_PROBLEM DETAILS_
If a line below contains the string "will", return that line.

** DATA TO EXAMINE follows **

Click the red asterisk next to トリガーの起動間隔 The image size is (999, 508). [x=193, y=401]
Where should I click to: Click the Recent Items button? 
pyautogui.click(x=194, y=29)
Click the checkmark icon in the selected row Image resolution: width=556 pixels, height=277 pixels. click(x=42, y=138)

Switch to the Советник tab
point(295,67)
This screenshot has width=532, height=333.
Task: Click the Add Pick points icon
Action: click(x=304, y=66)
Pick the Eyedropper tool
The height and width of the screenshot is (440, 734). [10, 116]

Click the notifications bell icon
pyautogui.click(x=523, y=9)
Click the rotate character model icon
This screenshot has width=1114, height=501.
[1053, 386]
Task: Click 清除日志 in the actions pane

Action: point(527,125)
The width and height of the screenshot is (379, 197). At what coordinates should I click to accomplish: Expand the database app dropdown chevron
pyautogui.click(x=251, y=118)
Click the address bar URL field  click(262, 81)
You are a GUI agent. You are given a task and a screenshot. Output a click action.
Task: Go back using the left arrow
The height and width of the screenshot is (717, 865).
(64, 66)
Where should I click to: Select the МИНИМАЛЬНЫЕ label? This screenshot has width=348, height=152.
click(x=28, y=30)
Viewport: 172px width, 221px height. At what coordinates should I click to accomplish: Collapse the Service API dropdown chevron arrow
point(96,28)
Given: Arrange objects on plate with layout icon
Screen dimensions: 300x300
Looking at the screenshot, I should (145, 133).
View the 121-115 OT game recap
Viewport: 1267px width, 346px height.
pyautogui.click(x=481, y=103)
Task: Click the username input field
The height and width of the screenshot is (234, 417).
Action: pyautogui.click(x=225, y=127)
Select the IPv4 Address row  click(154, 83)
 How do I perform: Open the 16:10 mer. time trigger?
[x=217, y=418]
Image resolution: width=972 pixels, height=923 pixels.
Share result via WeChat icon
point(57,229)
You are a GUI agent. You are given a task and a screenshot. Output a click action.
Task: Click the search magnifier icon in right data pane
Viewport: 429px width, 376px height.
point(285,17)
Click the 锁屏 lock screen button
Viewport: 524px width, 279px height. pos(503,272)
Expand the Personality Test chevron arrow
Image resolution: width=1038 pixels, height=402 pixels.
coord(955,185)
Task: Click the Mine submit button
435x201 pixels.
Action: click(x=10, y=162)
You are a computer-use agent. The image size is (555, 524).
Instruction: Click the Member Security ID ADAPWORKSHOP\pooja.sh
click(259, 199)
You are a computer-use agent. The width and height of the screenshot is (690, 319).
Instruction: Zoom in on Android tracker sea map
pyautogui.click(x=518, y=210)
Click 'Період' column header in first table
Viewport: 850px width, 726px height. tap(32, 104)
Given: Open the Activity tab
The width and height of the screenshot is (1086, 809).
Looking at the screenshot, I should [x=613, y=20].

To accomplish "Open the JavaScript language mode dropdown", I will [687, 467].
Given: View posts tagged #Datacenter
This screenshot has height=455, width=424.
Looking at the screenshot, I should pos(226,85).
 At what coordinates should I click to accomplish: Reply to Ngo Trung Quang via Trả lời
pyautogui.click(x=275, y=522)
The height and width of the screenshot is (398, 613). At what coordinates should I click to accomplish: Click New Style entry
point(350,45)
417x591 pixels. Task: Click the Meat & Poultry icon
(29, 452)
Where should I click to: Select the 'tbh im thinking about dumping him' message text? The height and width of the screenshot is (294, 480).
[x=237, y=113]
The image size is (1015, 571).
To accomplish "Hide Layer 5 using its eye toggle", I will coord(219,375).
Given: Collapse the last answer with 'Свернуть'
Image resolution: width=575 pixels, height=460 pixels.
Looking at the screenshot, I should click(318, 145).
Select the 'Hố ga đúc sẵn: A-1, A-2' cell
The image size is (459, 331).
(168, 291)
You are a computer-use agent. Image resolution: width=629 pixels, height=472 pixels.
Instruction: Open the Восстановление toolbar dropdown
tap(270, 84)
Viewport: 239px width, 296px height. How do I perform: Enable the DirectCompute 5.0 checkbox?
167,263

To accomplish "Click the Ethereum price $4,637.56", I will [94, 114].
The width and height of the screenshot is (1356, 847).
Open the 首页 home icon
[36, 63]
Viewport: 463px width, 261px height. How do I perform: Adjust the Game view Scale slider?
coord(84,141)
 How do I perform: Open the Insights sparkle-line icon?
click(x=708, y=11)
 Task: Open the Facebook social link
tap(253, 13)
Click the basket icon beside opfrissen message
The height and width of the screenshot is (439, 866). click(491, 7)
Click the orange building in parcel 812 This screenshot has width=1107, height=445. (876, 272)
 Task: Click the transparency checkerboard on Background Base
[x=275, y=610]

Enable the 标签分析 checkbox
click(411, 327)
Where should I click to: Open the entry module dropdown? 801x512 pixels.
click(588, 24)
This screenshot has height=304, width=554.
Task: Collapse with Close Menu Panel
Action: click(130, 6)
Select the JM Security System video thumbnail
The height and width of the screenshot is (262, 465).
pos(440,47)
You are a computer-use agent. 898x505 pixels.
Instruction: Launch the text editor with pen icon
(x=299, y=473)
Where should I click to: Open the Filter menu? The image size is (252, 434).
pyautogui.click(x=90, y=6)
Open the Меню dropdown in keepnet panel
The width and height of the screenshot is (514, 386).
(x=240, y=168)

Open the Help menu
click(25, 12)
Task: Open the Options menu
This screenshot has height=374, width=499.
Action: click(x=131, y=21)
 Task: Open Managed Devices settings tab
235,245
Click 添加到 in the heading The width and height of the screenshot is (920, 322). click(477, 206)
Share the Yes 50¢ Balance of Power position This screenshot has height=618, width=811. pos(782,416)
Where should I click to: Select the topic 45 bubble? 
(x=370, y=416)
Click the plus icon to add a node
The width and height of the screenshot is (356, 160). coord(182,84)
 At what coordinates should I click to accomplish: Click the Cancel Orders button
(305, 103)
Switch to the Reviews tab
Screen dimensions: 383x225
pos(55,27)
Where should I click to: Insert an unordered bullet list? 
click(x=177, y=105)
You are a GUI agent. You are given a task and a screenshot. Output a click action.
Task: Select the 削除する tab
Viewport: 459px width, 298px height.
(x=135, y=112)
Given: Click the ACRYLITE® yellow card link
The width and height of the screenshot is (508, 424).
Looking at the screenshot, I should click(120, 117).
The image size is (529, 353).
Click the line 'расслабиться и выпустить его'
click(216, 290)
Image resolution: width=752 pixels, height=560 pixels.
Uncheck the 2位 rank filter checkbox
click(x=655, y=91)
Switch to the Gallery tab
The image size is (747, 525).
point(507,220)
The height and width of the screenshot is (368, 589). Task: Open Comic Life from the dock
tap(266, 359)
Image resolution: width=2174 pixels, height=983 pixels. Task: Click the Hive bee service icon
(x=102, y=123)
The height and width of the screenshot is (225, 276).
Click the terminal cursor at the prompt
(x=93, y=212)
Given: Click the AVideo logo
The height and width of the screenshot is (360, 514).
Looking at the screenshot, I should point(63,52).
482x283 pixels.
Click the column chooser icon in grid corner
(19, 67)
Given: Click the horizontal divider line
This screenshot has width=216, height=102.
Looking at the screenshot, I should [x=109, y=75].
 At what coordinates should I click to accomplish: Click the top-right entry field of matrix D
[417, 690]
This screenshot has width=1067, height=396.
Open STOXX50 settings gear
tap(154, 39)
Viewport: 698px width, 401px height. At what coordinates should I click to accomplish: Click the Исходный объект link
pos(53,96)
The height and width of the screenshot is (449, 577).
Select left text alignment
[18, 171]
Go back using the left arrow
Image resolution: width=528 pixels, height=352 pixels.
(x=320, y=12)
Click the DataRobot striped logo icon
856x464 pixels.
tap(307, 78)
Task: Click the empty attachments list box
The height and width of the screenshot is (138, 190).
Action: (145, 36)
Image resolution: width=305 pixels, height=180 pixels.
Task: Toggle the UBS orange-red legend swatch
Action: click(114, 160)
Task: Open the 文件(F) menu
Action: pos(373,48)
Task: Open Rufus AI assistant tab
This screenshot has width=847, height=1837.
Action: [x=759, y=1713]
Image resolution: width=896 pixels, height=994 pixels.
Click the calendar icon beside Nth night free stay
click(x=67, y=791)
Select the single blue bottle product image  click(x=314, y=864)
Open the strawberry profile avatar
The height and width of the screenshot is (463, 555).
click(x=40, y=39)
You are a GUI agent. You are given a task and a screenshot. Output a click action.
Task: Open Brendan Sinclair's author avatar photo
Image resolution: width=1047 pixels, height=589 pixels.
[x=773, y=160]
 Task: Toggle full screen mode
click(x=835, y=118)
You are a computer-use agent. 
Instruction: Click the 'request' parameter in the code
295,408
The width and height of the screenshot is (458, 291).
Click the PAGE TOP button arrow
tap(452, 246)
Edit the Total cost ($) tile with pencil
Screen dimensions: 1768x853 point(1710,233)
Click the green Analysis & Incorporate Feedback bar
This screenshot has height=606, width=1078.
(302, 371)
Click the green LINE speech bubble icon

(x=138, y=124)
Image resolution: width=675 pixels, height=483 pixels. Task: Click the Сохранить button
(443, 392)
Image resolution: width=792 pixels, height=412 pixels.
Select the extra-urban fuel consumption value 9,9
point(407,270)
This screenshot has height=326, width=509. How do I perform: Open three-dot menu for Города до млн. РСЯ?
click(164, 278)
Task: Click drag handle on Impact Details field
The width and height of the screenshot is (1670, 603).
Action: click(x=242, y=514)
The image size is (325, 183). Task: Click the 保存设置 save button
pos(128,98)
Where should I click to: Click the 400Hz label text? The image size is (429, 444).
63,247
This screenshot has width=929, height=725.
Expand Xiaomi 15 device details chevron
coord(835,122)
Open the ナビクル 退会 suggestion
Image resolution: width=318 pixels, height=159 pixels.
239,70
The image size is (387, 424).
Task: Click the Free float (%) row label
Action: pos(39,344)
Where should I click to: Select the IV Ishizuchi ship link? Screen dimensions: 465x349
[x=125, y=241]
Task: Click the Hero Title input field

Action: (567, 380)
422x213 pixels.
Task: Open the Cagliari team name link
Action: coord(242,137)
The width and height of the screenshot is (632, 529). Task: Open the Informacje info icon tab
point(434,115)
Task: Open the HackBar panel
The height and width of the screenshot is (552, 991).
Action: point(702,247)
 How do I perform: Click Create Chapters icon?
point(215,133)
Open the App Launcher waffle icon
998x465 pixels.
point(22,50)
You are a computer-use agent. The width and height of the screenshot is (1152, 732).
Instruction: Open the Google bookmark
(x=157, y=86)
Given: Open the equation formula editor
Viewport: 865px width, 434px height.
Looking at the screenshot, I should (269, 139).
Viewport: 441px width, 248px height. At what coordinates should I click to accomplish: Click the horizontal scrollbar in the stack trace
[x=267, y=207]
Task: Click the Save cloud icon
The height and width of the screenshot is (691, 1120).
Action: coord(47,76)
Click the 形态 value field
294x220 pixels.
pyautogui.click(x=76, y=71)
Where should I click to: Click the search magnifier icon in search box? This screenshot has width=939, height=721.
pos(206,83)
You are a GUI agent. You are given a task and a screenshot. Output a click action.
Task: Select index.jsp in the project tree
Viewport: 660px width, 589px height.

** End of DATA TO EXAMINE **

_RESULT_
To accomplish "Open the JavaScript language mode dropdown", I will [687, 467].
To accomplish "Hide Layer 5 using its eye toggle", I will coord(219,375).
To accomplish "Click the Ethereum price $4,637.56", I will [94, 114].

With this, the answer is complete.